I guess I'll follow up:

My interest is in distributed systems and databases, and particularly where
those two intersect. I'm a Pig committer by night (and a little by day), and
tech lead of Twitter's data analysis infrastructure team by day (and a
little by night). My interest in Giraph is mostly motivated by the promise
of reusing our existing Hadoop infrastructure to perform a variety of
calculations much more efficiently.

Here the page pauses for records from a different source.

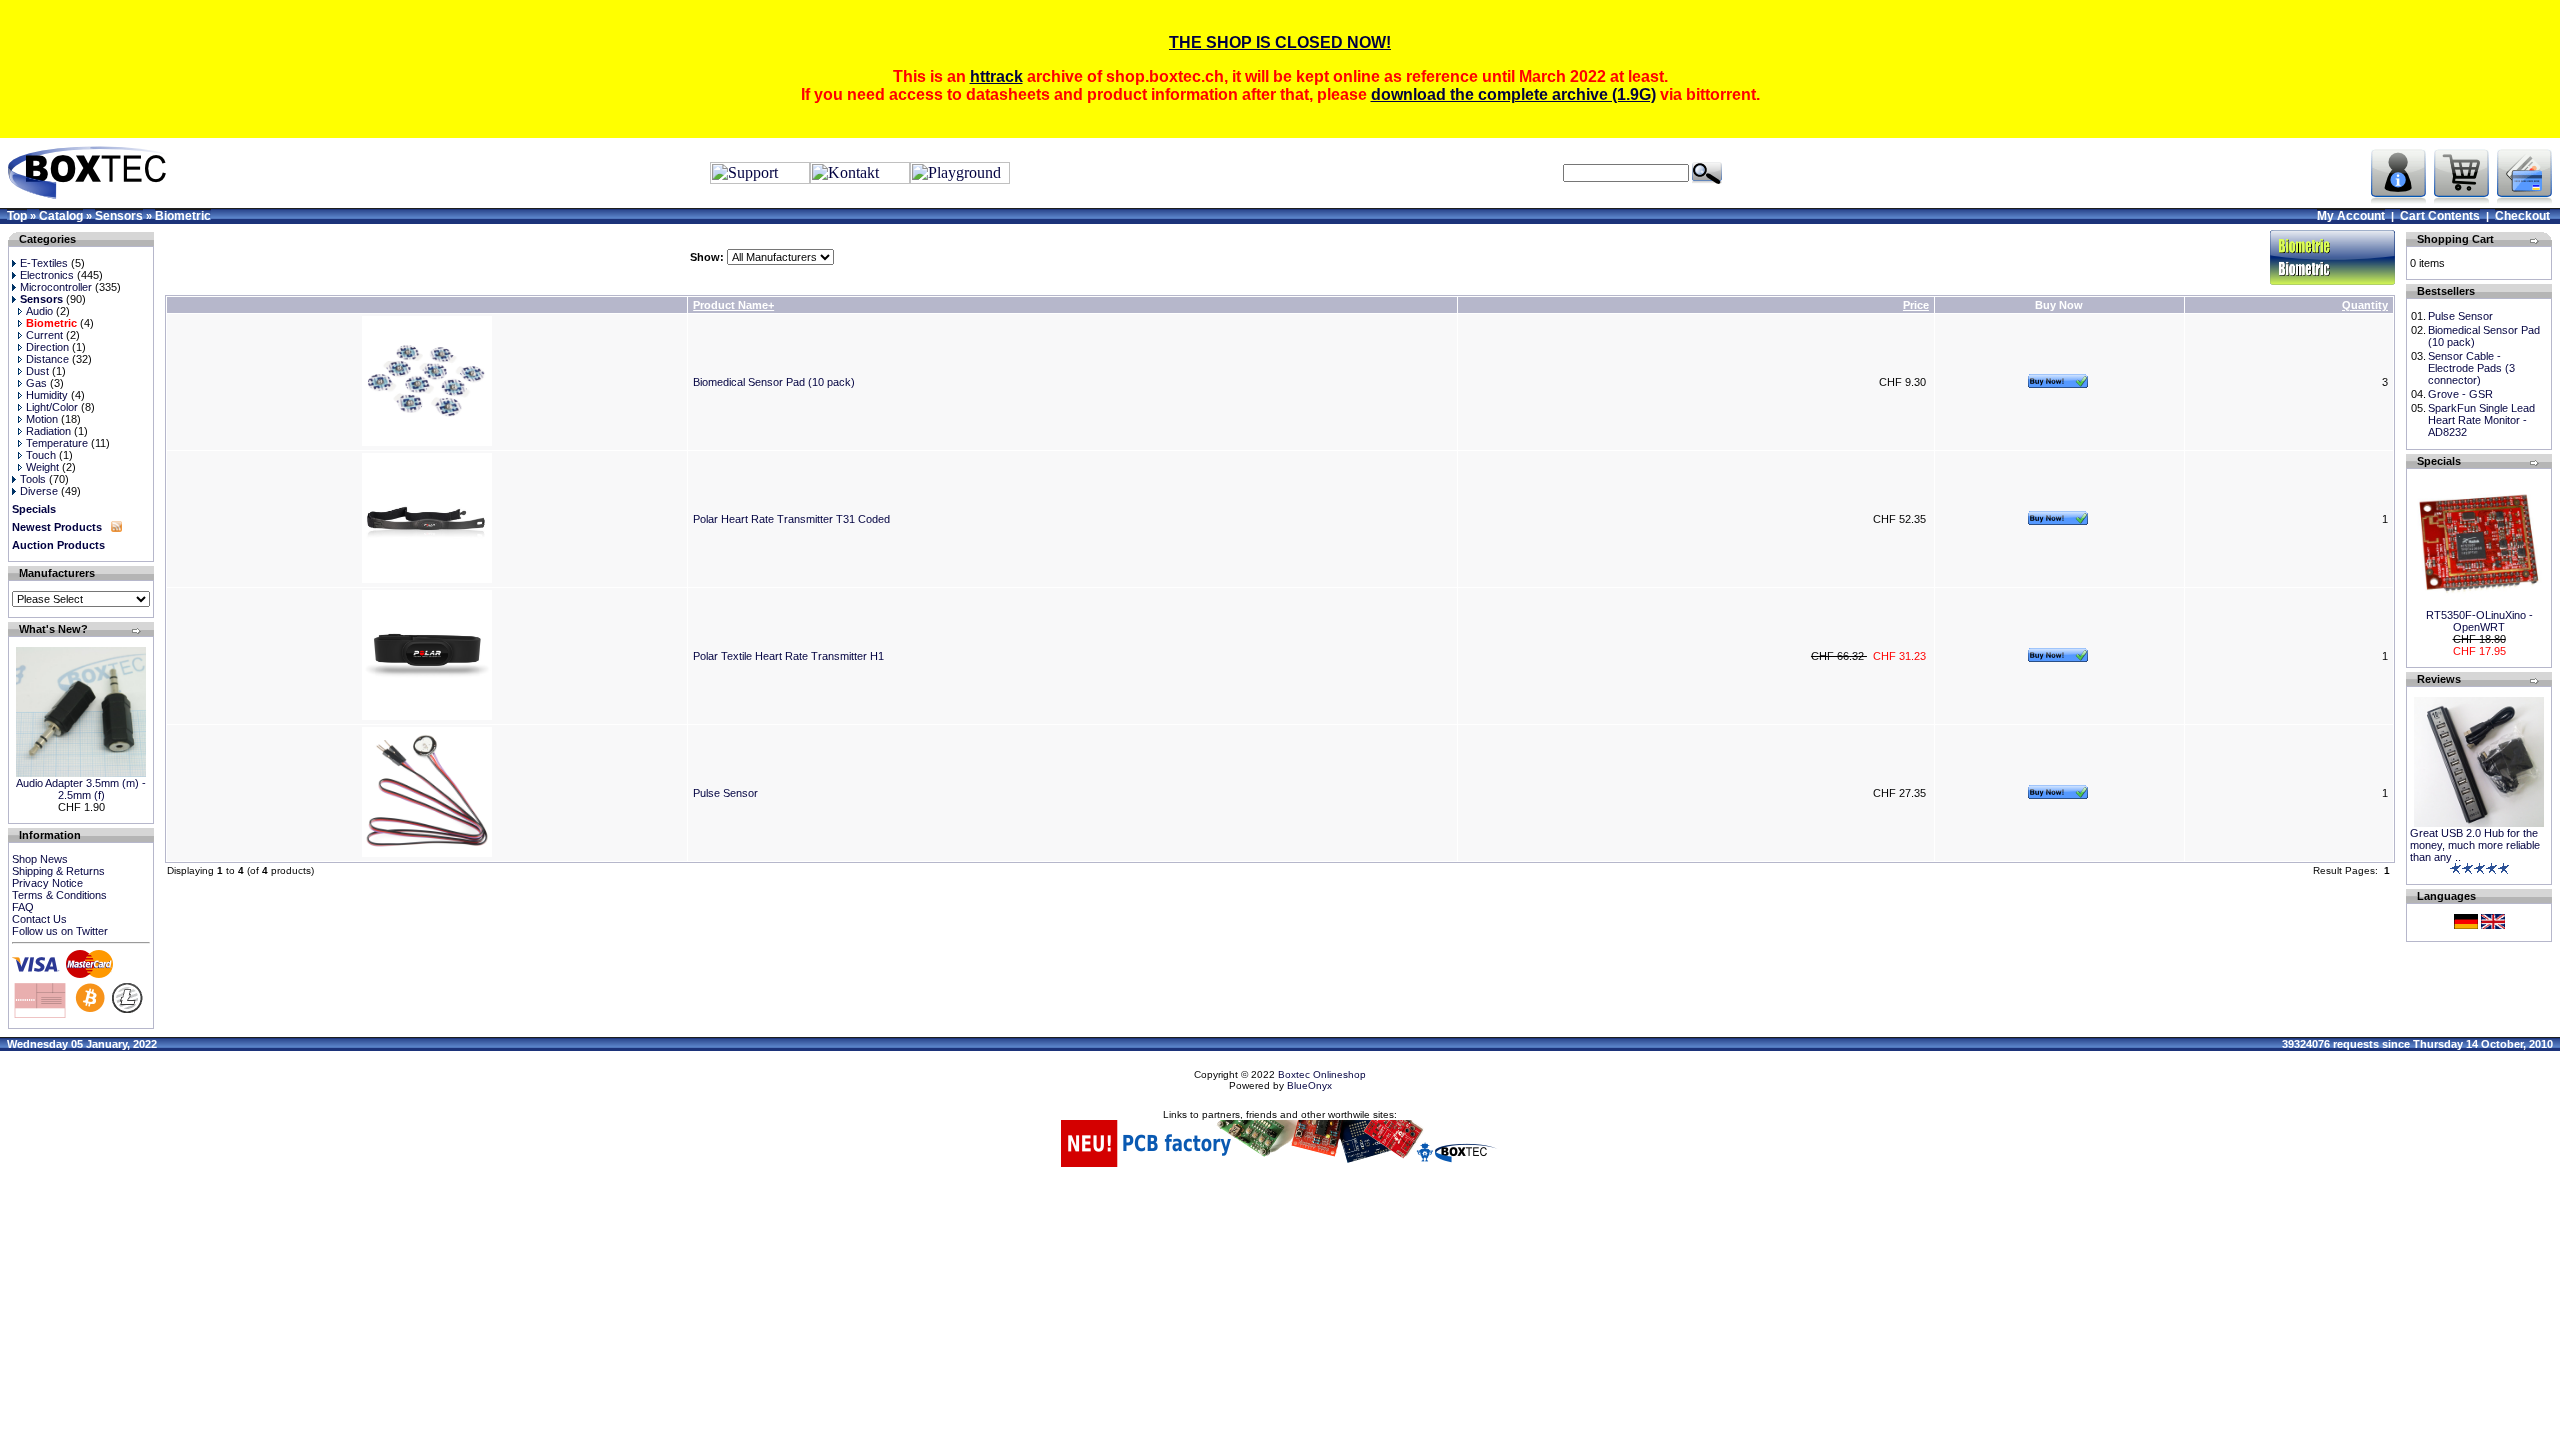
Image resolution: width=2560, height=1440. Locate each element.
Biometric (183, 216)
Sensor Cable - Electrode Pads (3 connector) (2471, 368)
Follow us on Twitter (60, 931)
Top (17, 216)
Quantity (2365, 305)
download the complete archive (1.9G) (1513, 94)
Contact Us (39, 919)
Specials (34, 509)
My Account (2351, 216)
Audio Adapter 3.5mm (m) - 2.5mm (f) (81, 789)
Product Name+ (733, 305)
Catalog (61, 216)
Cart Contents (2440, 216)
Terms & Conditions (59, 895)
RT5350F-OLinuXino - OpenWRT (2479, 621)
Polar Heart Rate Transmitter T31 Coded (791, 519)
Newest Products (57, 527)
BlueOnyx (1309, 1085)
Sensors (119, 216)
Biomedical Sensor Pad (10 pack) (774, 382)
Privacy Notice (47, 883)
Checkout (2522, 216)
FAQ (23, 907)
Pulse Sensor (725, 793)
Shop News (40, 859)
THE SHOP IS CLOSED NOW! (1280, 42)
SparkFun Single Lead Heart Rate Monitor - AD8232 (2481, 420)
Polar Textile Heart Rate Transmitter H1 (788, 656)
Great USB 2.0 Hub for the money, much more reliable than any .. (2475, 845)
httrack (996, 76)
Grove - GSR (2460, 394)
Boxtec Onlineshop (1322, 1074)
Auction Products (58, 545)
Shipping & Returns (58, 871)
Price (1916, 305)
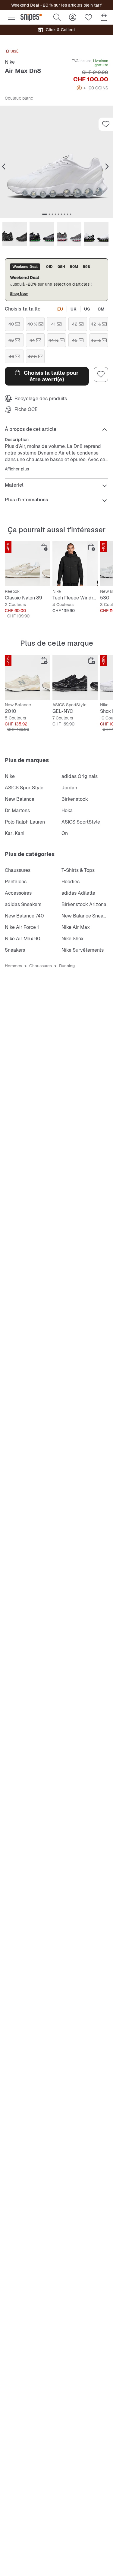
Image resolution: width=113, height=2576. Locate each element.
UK (74, 309)
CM (101, 309)
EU (60, 309)
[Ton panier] (104, 17)
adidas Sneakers (23, 904)
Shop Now (19, 293)
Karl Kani (14, 833)
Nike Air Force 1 (22, 927)
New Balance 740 (24, 916)
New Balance (19, 799)
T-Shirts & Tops (78, 870)
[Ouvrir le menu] (11, 17)
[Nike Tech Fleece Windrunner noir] (75, 563)
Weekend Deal (25, 5)
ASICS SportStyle (24, 788)
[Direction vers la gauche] (3, 167)
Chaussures (17, 870)
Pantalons (16, 881)
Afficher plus (17, 469)
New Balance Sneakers (86, 916)
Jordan (69, 788)
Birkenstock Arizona (83, 904)
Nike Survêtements (82, 950)
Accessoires (18, 893)
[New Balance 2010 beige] (27, 677)
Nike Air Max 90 (22, 938)
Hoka (67, 810)
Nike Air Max (75, 927)
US (87, 309)
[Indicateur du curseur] (44, 214)
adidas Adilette (78, 893)
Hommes (13, 965)
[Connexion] (72, 17)
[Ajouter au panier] (44, 547)
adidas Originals (79, 776)
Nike (10, 62)
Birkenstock (74, 799)
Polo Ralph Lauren (25, 822)
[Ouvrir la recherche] (57, 17)
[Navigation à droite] (107, 167)
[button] (56, 162)
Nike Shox (72, 938)
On (64, 833)
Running (67, 965)
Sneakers (15, 950)
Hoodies (70, 881)
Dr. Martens (17, 810)
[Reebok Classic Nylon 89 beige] (27, 563)
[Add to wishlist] (105, 124)
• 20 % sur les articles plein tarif (70, 5)
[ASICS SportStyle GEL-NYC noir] (75, 677)
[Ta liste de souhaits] (88, 17)
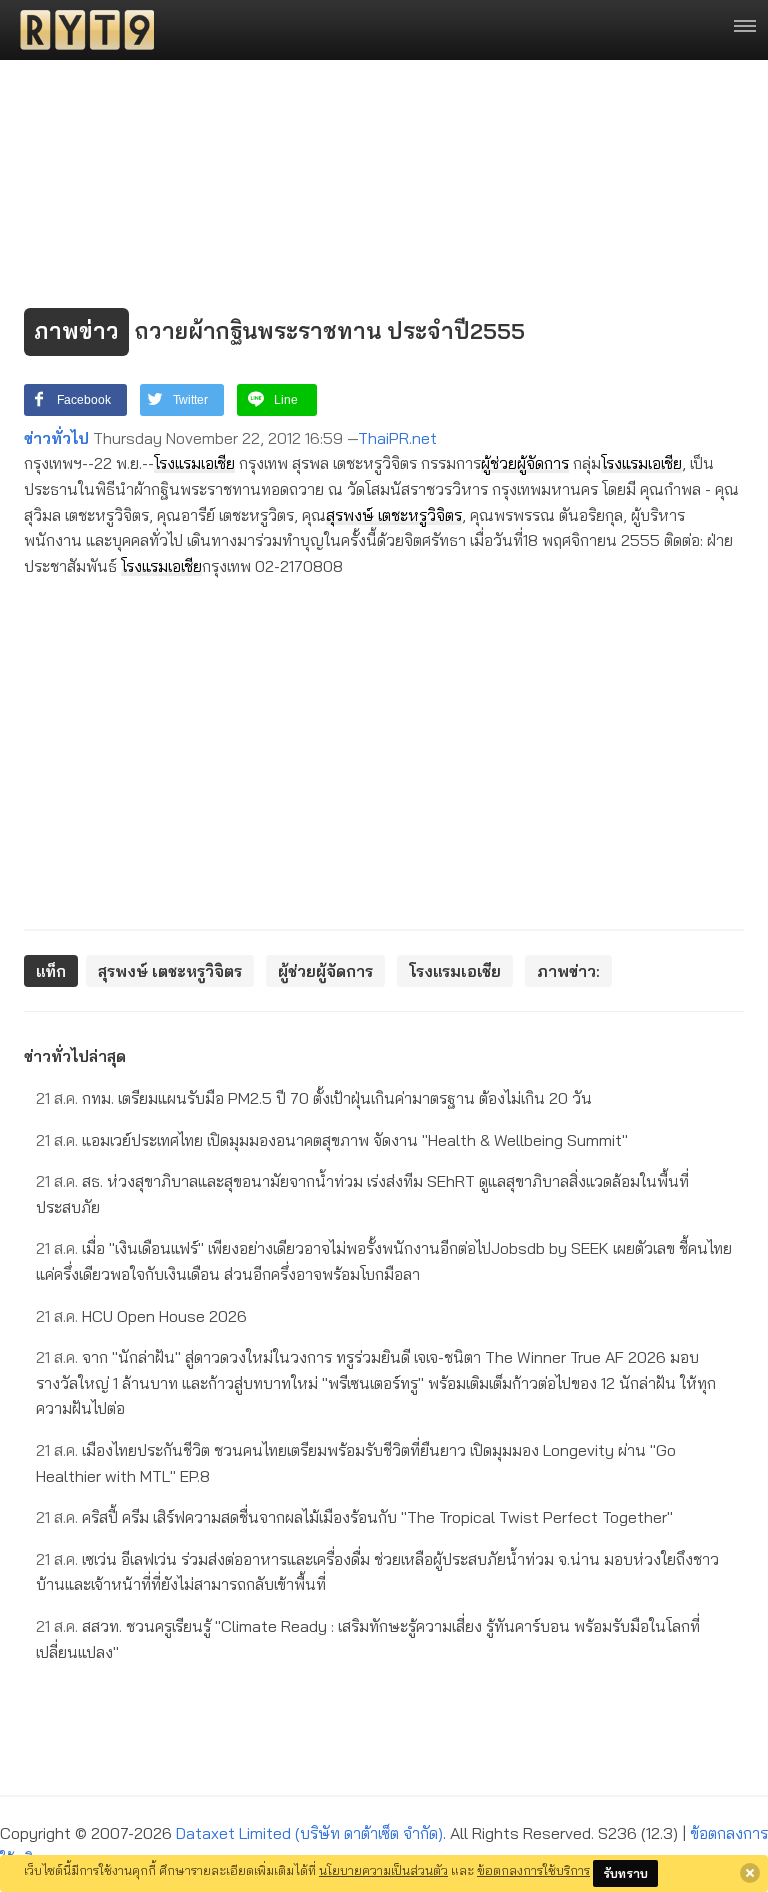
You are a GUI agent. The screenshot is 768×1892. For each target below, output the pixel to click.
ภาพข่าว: (568, 971)
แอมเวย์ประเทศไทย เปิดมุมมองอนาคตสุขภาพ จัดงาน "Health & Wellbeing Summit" (332, 1140)
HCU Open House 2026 (141, 1316)
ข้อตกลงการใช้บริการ (533, 1870)
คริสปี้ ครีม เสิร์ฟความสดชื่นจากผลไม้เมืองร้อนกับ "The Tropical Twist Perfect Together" (354, 1517)
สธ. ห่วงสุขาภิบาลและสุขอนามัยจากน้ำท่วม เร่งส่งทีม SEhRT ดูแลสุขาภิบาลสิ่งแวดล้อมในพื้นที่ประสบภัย (362, 1194)
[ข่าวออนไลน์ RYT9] (81, 30)
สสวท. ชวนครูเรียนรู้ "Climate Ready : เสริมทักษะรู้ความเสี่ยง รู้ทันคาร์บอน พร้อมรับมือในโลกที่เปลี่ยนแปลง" (368, 1639)
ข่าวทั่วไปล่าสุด (75, 1056)
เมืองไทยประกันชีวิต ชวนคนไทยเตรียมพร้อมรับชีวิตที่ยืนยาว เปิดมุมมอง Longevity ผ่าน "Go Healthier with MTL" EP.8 (356, 1463)
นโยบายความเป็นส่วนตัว (383, 1870)
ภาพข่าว (76, 331)
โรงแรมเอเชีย (194, 463)
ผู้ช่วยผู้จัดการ (525, 463)
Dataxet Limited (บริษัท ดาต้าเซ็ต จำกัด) (309, 1833)
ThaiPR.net (397, 438)
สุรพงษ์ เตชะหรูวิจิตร (394, 515)
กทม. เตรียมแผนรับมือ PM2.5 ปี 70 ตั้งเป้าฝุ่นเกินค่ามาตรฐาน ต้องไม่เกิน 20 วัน (314, 1098)
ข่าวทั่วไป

For now I'm mostly concerned with
getting things into a state where I won't be concerned with giving Giraph as
a tool to the data scientists on the team; that means integration with our
existing data sources, trimming the memory footprint, and finding and
eliminating a few edge cases that can prevent jobs from starting correctly.
Longer-term, I would like to work on shoring up fault-tolerance and
improving the RPC subsystem.


On Thu, Sep 15, 2011 at 10:26 PM, Jake Mannix <jake.man...@gmail.com> wrote:

> Thanks Avery,
>   Greetings all.  In the other Apache communities of which I'm familiar
> (Mahout and Lucene, in particular), it is customary for new committers to
> give a little background / bio / self-introduction, so I'll carry that over,
> in hopes that it is a fairly universal practice. :)
>   I'm originally a physics nerd, turned mathematician, turned software
> engineer mostly working on search (I built large parts of 
> this<http://www.linkedin.com/search/fpsearch?type=people&keywords=jake+mannix>search
>  engine, as well as
> this <http://twitter.com/#!/who_to_follow/search/jake%20mannix> one), and
> as such have spent a lot of time in the Apache 
> Lucene<http://lucene.apache.org>community (both of the linked-to search 
> engines are built on Lucene,
> naturally enough).  Over the past few years, I've been working more trying
> to apply my IR and math skills to machine learning, and as such have been
> working on Apache Mahout <http://mahout.apache.org>, where I'm a committer
> and PMC member, primarily working on distributed matrix computations and in
> more specific: decompositions (e.g. 
> SVD<http://en.wikipedia.org/wiki/Singular_value_decomposition>)
> and topic modeling (e.g 
> LDA<http://en.wikipedia.org/wiki/Latent_Dirichlet_Allocation>).
>   As you might imagine, social graphs play a pretty important role in much
> of the work I've been in, so finding efficient ways to do monstrously large
> graph computations is what brought Apache Giraph to my attention.  I hope to
> spend some of my time (both free and as part of my workday) helping make
> Giraph speedy and CPU+memory+network efficient, by whatever means I can
> think of, and to write up some fun graph applications to go in the
> "examples" area as well.
>   In fact, finding ways of doing stuff which is a bit *outside* the normal
> thought of a BSP graph calculation is one of my motivations for using /
> working with / helping Giraph: I'd love to see how hard it is (and how
> efficient the result is!) to compute truncated matrix SVD's in Giraph, or do
> a big topic-model learning of an LDA model, or any of the various other
> sophisticated machine learning algorithms of which I sadly know very little
> (like really anything to do with gradient boosted decision trees, or
> restricted boltzmann machines, etc).
>   Well that was a bit long, but I can be a bit chatty, but there you go.
>  Looking forward to working with the rest of the community here, and
> building some great stuff!  The codebase is pretty huge and impressive
> already, I'm honored to help out in whatever way I can.
>   Hi!
>   -jake
> On Thu, Sep 15, 2011 at 9:05 PM, Avery Ching <ach...@apache.org> wrote:
>> As an early Apache Incubator project, we need to build and grow the Giraph
>> community of folks interested in large-scale graph processing. Both Jake and
>> Dmitriy have demonstrated exceptional passion and talent in working with
>> Giraph.  The Giraph PPMC has had only positives to say about them in the
>> voting process.  They have both graciously accepted the offered
>> responsibilities and we are pleased to announce that they are now Giraph
>> committers and PPMC members!
>> Thanks,
>> Avery

Dmitriy V Ryaboy
Twitter Analytics